D: Limiting peer group visitors for 2 weeks does not address the client's refusal to eat and is not a relevant intervention in this situation.
A widow, aged 72 years, lives alone and is visited weekly by her son. She takes digoxin, hydrochlorothiazide, and an antihypertensive drug. She also has a prescription for diazepam (Valium) as needed for moderate to severe anxiety. When the son visited today, he found his mother confused and disoriented, with an unsteady gait. The nurse assessed the patient as having several cognitive problems, including memory and attention deficits and fluctuating levels of orientation. The nurse confirms that the patient's symptoms developed:
- A. Over the past few days.
- B. Over the past few weeks.
- C. Over the past few months.
- D. None of the above.
Correct Answer: A
Rationale: The correct answer is A: Over the past few days. The sudden onset of confusion, disorientation, and cognitive deficits in the elderly patient suggests an acute change in her condition. This acute change is more indicative of a recent event or medication-related issue rather than a gradual decline over weeks or months. The sudden onset could be due to factors such as medication interactions, overdose, or underlying medical conditions. It is crucial to investigate recent changes in medications, lab results, or any other potential triggers that might have led to this acute cognitive decline. Choices B, C, and D are incorrect because they imply a gradual decline over weeks, months, or no specific timeframe, which does not align with the sudden onset observed in the patient.

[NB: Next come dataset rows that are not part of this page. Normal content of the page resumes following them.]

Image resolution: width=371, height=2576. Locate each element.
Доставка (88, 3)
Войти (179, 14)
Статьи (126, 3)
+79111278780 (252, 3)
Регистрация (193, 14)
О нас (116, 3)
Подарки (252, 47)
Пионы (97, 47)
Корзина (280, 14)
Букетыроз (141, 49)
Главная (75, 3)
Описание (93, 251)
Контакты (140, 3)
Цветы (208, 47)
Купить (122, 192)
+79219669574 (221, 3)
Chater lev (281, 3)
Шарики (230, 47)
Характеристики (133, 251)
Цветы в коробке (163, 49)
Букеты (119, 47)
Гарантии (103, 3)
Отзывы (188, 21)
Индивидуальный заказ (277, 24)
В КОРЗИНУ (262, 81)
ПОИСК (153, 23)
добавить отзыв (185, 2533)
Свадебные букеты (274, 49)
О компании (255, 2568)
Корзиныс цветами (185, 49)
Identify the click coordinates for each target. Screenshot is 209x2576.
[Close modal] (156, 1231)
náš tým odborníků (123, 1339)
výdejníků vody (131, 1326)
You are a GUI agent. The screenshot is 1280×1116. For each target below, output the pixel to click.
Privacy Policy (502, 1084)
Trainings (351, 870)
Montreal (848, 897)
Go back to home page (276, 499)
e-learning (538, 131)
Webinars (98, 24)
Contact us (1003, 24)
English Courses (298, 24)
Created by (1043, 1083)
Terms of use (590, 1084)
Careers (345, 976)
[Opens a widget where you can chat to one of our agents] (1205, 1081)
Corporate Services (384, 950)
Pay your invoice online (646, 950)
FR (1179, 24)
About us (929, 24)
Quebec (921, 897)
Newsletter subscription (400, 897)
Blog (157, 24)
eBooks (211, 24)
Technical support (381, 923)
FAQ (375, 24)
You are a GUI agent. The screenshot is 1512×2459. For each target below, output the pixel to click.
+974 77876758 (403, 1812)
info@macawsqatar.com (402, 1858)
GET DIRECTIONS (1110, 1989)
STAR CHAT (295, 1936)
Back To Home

A 14-year-old client on the eating disorders unit refuses to eat her meals and says to the nurse on the unit, 'You can't make me eat! There is nothing wrong with me.' The nurse will assess this as use of which defense mechanism?
- A. Repression.
- B. Rationalization.
- C. Sublimation.
- D. Denial.
Correct Answer: D
Rationale: The correct answer is D: Denial. Denial is a defense mechanism where an individual refuses to acknowledge reality to avoid discomfort. In this scenario, the client is denying the seriousness of their situation by refusing to eat and claiming there is nothing wrong. Repression (A) involves unconsciously blocking out unpleasant thoughts or feelings. Rationalization (B) is creating logical explanations to justify behavior. Sublimation (C) is redirecting negative impulses into positive behaviors. In this case, denial is the most fitting defense mechanism as the client is refusing to accept the reality of their eating disorder.